Sexual function is a significant aspect of quality of life and professionals involved in the care of stroke patients should receive training in addressing sexuality in the treatment of post-stroke patients. Rehabilitation programs need to evaluate the level of training and services provided to address post-stroke sexual issues. Ideally, sexologists and sex therapists should be an integral part of the rehabilitation team; however, this may not be always possible due to paucity of these specialists. Psychologists, marital and couple therapists and behaviour therapists can provide necessary guidance and counselling to manage sexual dysfunction. The value of sexual health and functions should be emphasized to the women recovering from the effects of stroke, to encourage them to discuss these without embarrassment or hesitation. Simple guidance and counselling to improve sexual functioning should be routinely provided, irrespective of the age and gender of the patient. Many myths abound about sexual activity following stroke, which also need to be clarified. The American Stroke Association provides online information to address a range of possible misconceptions.

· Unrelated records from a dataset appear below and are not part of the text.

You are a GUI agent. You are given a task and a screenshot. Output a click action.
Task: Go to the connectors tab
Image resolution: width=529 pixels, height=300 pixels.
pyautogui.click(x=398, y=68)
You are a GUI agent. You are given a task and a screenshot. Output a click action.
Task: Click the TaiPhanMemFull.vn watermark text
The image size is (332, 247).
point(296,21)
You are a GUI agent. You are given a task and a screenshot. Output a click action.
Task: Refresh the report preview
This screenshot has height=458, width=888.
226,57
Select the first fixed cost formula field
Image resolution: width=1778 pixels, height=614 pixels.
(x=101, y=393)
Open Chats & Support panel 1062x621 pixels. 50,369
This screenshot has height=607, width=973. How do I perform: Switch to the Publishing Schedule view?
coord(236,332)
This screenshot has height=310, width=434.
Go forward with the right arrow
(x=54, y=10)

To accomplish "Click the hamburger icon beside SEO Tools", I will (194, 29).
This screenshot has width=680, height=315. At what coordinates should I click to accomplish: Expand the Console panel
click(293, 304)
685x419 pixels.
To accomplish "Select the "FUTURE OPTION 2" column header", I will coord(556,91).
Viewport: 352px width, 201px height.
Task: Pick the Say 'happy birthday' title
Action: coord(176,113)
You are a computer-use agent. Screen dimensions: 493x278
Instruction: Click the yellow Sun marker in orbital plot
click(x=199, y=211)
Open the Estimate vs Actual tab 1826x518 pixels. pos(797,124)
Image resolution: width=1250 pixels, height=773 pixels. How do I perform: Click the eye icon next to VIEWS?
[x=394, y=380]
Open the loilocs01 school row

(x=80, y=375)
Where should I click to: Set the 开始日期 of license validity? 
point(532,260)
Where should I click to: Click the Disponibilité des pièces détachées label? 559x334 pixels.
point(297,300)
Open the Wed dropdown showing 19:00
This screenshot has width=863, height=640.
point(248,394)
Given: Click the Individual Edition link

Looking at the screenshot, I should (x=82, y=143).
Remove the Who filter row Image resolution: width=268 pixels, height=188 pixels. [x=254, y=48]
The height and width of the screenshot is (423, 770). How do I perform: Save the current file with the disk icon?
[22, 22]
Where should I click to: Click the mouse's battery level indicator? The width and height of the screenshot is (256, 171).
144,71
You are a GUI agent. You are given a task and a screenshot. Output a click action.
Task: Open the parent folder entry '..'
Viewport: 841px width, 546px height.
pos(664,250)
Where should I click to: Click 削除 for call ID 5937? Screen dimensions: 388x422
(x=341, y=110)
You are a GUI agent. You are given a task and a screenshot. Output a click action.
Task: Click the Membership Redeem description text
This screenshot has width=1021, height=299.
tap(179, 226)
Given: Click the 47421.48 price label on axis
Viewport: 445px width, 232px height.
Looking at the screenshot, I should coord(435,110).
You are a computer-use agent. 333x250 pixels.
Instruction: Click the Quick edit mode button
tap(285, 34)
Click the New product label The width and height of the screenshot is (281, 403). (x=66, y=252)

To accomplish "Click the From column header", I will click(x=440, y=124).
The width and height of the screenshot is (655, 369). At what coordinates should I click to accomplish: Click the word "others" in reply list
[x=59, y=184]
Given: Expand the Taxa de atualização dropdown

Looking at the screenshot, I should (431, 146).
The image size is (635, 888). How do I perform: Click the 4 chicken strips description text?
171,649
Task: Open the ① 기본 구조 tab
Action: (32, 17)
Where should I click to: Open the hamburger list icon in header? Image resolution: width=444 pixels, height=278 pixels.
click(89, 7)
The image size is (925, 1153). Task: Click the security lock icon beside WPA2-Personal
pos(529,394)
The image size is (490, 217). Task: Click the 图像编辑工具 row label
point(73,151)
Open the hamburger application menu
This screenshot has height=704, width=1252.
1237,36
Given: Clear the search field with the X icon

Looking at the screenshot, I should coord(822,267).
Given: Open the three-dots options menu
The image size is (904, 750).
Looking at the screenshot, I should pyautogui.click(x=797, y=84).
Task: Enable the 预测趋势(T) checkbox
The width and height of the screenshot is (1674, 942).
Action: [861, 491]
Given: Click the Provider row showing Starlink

These include fears about the possibility of recurrence of stroke during or post sexual activity, potential concerns about partner's reactions, and also provides information about suitable sexual positions. Neurologists and other involved health care providers could display educational material about post-stroke sexual intimacy in their clinics. This proactive approach could make patients feel that others share this experience and that this is a legitimate space to discuss these sensitive issues. Different strokes in the management of sexual concerns and functions in women post stroke would perhaps work together to enhance their wellbeing and satisfaction.